Что сделать:
Перепишите строки данных, начиная со строки с «Where should I click to: Switch» и заканчивая строкой с «click(x=169, y=64)». Замените в них «sidebar» на «side panel», а всё остальное оставьте как есть.

Исходные данные:
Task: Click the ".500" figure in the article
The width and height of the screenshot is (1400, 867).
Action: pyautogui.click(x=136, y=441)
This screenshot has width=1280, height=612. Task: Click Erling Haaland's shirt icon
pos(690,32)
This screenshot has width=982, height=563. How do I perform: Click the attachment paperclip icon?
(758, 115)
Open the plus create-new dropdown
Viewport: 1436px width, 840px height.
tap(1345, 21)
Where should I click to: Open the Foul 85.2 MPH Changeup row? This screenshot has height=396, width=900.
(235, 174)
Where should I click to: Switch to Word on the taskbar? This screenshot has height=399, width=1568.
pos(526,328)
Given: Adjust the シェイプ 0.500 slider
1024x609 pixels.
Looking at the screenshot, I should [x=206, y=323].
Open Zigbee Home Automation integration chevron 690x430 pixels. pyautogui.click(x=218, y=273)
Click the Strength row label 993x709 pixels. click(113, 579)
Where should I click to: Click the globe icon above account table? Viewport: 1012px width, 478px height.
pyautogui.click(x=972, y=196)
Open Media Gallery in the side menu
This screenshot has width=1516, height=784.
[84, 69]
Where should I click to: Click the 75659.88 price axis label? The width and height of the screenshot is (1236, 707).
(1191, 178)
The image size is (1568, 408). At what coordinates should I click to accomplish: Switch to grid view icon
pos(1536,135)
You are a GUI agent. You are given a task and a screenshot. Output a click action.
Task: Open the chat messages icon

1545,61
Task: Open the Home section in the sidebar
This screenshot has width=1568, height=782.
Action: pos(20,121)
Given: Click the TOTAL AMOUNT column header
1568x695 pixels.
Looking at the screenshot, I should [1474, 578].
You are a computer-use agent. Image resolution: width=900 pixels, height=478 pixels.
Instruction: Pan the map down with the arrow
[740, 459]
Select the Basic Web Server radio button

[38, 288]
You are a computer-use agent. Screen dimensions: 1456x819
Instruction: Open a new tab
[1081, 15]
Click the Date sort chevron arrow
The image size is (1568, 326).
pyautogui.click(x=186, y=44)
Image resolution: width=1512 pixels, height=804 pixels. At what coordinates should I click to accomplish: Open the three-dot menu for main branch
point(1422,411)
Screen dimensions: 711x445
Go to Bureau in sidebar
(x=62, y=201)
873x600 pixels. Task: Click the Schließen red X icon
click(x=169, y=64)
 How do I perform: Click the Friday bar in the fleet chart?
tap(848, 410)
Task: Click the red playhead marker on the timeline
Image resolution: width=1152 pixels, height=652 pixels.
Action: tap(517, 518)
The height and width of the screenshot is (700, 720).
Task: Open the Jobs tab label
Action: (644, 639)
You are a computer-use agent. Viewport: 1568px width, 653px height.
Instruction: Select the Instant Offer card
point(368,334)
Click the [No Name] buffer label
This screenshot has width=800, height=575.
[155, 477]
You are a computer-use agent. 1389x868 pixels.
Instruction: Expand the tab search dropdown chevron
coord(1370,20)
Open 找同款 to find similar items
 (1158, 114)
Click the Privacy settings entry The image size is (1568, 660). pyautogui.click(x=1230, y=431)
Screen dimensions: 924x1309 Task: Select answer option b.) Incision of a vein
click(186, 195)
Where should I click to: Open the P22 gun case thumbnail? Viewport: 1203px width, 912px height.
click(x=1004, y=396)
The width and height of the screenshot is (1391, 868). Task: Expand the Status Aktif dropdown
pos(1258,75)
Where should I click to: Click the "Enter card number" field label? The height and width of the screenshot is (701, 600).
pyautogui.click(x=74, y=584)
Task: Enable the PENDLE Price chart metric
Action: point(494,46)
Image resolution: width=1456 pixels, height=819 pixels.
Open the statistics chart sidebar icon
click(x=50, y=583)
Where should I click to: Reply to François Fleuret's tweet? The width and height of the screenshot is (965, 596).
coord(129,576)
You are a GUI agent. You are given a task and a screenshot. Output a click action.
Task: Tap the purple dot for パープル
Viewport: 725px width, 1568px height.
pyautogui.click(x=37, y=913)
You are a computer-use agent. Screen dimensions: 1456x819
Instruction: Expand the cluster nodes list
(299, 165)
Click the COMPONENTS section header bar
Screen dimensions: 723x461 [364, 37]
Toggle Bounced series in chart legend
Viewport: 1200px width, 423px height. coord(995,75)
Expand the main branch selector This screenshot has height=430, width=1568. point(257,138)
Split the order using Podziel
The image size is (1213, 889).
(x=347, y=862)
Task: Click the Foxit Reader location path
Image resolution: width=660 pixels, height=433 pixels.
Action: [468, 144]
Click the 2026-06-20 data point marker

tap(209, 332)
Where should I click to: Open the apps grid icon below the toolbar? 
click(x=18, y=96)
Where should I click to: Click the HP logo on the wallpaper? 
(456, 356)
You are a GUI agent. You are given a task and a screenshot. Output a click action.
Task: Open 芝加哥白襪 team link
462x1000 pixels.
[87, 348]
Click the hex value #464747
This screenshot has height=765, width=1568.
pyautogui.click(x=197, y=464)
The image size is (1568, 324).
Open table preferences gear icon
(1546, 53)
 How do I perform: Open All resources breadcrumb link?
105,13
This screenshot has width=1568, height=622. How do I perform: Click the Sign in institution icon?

Ответ:
Where should I click to: Switch to Word on the taskbar? This screenshot has height=399, width=1568.
pos(526,328)
Given: Adjust the シェイプ 0.500 slider
1024x609 pixels.
Looking at the screenshot, I should [x=206, y=323].
Open Zigbee Home Automation integration chevron 690x430 pixels. pyautogui.click(x=218, y=273)
Click the Strength row label 993x709 pixels. click(113, 579)
Where should I click to: Click the globe icon above account table? Viewport: 1012px width, 478px height.
pyautogui.click(x=972, y=196)
Open Media Gallery in the side menu
This screenshot has width=1516, height=784.
[84, 69]
Where should I click to: Click the 75659.88 price axis label? The width and height of the screenshot is (1236, 707).
(1191, 178)
The image size is (1568, 408). At what coordinates should I click to accomplish: Switch to grid view icon
pos(1536,135)
You are a GUI agent. You are given a task and a screenshot. Output a click action.
Task: Open the chat messages icon

1545,61
Task: Open the Home section in the side panel
This screenshot has width=1568, height=782.
Action: pos(20,121)
Given: Click the TOTAL AMOUNT column header
1568x695 pixels.
Looking at the screenshot, I should [1474, 578].
You are a computer-use agent. Image resolution: width=900 pixels, height=478 pixels.
Instruction: Pan the map down with the arrow
[740, 459]
Select the Basic Web Server radio button

[38, 288]
You are a computer-use agent. Screen dimensions: 1456x819
Instruction: Open a new tab
[1081, 15]
Click the Date sort chevron arrow
The image size is (1568, 326).
pyautogui.click(x=186, y=44)
Image resolution: width=1512 pixels, height=804 pixels. At what coordinates should I click to accomplish: Open the three-dot menu for main branch
point(1422,411)
Screen dimensions: 711x445
Go to Bureau in side panel
(x=62, y=201)
873x600 pixels. Task: Click the Schließen red X icon
click(x=169, y=64)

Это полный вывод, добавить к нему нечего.